*DOCUMENT SEGMENT*.
━━━━
Keep An Eye Out: Three Common Equine Cancers

Though cancer is less common in horses than in humans, it’s still possible for equines to develop various forms of the deadly disease. Because horses are so large, it can be difficult to actually locate the cancer that is affecting the horse. The most obvious signs of equine cancer are typically scaly areas of hair loss, growing and changing lumps, and swollen lymph nodes, but cancer can also take on other forms.

At its most basic, cancer is the uncontrolled growth of abnormal cells. The three main types of cancer found in horses include:

  • Melanomas. Melanoma is the type of cancer most people visualize when they think of cancer in horses. This cancer causes skin tumors; it’s estimated that nearly 80 percent of grey horses over the age of 12 will develop melanomas around the tail, perineum, sheath, eyelids or mouth. Once found, melanomas should be removed when they’re still small; this is often done by laser surgery.
  • Sarcoids. Although a benign cancer, sarcoids can spread rapidly. There are various different forms of this cancer, each with a characteristic appearance. To add to the trickiness of the disease, individual sarcoids can change forms. Though the growth rate and number of tumors per horse can vary, the tumors tend to grow in size and multiply over time.
    Sarcoids can be found nearly anywhere on the horse, but the location of some tumors make them more-difficult to treat. Treatment may include chemotherapy, radiation and surgery. Sarcoids should be treated early; the bigger the sarcoids become, the harder they are to treat. Once a horse has developed a sarcoid, it is prone to developing more, even if they are removed.
━━━━
*THE DATA*.
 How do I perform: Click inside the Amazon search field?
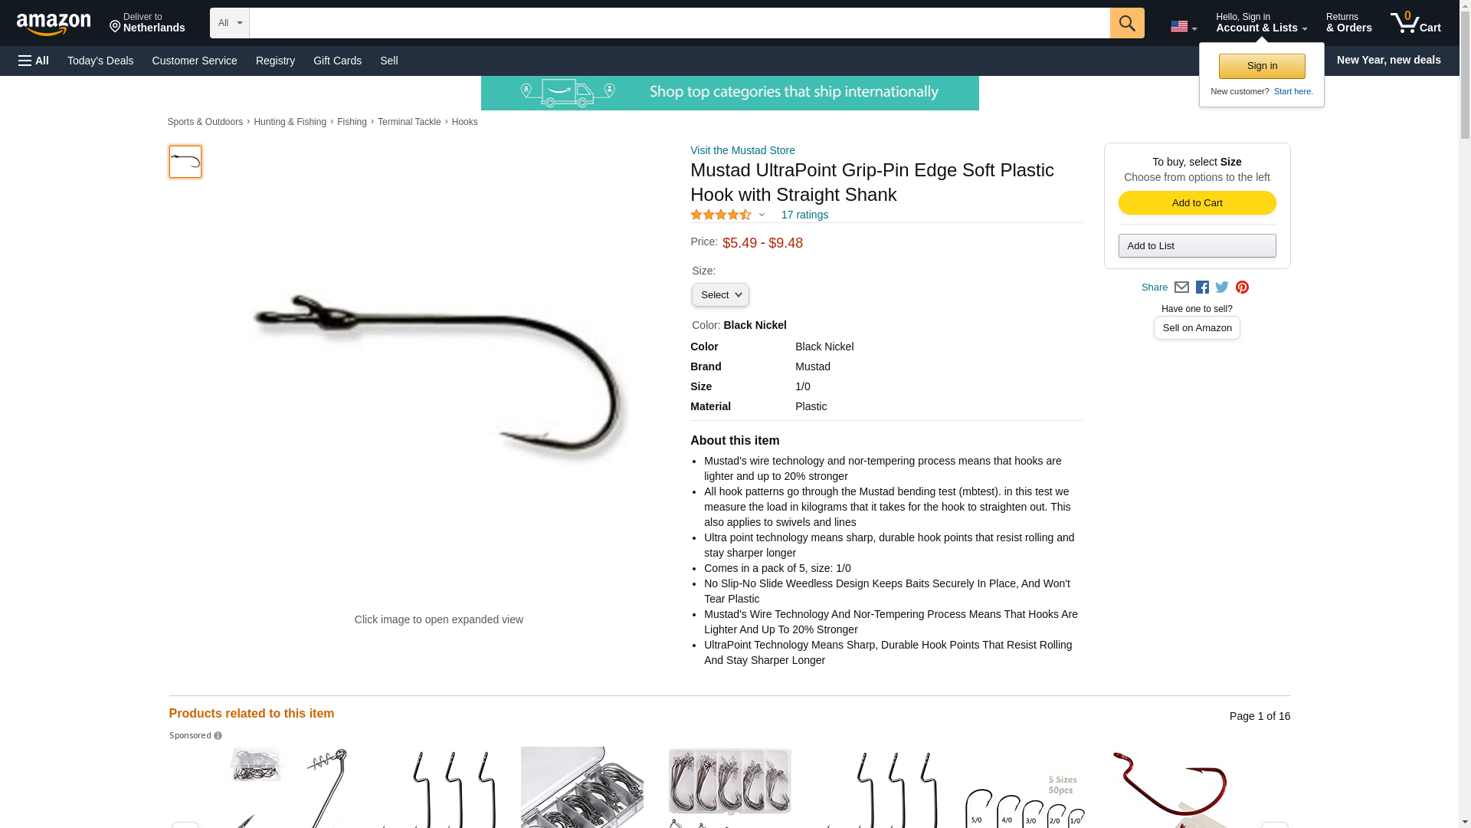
━━━━
*TASK GOAL*.
In the article on equine cancers, what share of grey horses over age 12 is estimated to develop melanomas?

*OUTPUT*.
Nearly 80 percent.